Yeah... Outlook can be a little irksome, because it has evolved to do so much. But after reading your second response, you also want a lot out of it too, so you are kind of a power user.
First thing to understand, is that while people visualize all our email, contacts, calendar, etc. as separate items, they are as you note, all in a single Outlook.pst data file. Depending on how old your version of Outlook, this data file would go KABOOM at 2gigabytes, or 20gigabytes. In order to fix it, you had to run the outlook repair tool, which would truncate your data file, and lop off the overage, leaving you with random data loss.
What I would suggest, depending on your ISP and how much data you have, cost of online storage, and if upgrades are costly or not, is to download the Outlook backup add-in free from Microsoft, plus create new Achive datafiles with their own subfolders, separate from your main Outlook.pst and store the bulk of everything there except your active inbox, or...
OR... much much better still, (it will usually cost you 5 to 10 bucks a month, but may be worth it depending on how much you value your sanity) is get a Hosted Exchange account. The beauty of Hosted Exchange, is that your local data file becomes just a mirror of the online data file, and when you install your email on other devices like your smartphone, etc, your full email subfolder tree, calendar, contacts etc. look exactly as your desktop. You also get OWA (Outlook Web Access) which you can pull up your same email and tree, cal, etc. in a web view from any pc with a browser. Plus, it is backed up for you and mostly worry free with a good ISP. Many side benefits include the fact that your ISP will pre-scan for junk mail, spam, malware, virus, etc. You have much more control over email contact distribution lists, etc. as well.
One last tidbit. I can't tell you how many people "think" they have all their contacts stored, that in fact, do not. They have many cached email addresses they have previously typed, and are just memorized in something Microsoft calls the nickname cache.
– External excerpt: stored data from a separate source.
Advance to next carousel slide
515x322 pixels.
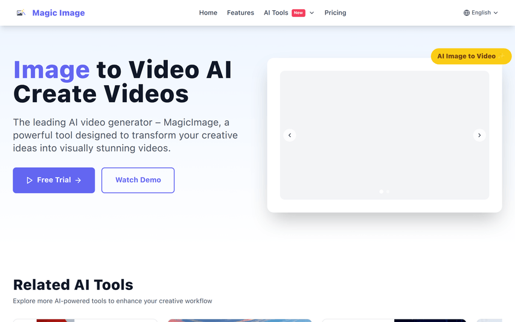[479, 135]
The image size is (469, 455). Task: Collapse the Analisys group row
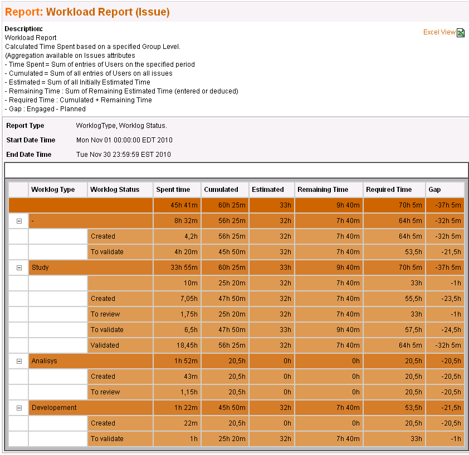19,361
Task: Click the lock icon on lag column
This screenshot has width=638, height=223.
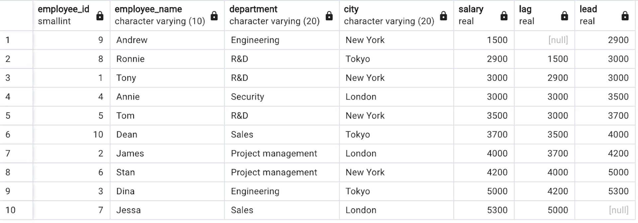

In Outlook, this is similar to the browser form-filling autocomplete cache that remembers when you go on-line and fill something out that requires your street address, so when you pull up a web page next time and start to fill in out, AutoComplete pops up and fills in the blanks for you. This, in older versions of Outlook was stored in something hidden on your hard drive call an NK2 file. When people upgraded to Outlook 2010 and newer, the NK2 file did NOT automatically convert and people assumed they "lost" email addresses. Not so, they lost the cached addresses they previously typed, but never created contacts for. This NK2 file can actually be manually imported from your old PC or outlook hidden folder with a tool you can download for free from the Microsoft support site.
And that as they say, is the rest of the story.
Hope it helps someone,
EricV
Randy, I could almost write a book in response.
First major problem has been "here today, gone tomorrow", requiring lengthy repair or re-install. Or, it seems to lose track of my contacts for a day or two.
Actually the biggest issue for me is the contacts. I have a huge number in connection with the eBay store and other activities. I use multiple email accounts, and Outlook wants to associate each contact with a specific email account. I move them all to a group in the Outlook data file, but then entering the contact into a "To" line on an email, for example, becomes a time-consuming search.
I've also sorted contacts by Last, First names for years. Outlook wants the full name on a single line.
After using Windows Live Mail and its much better contact handling, formatting options, yada yada, Outlook is a real bummer for me. We're also experiencing in recent months all too frequent "Internet Explorer has stopped working" messages on all 4 of our computers.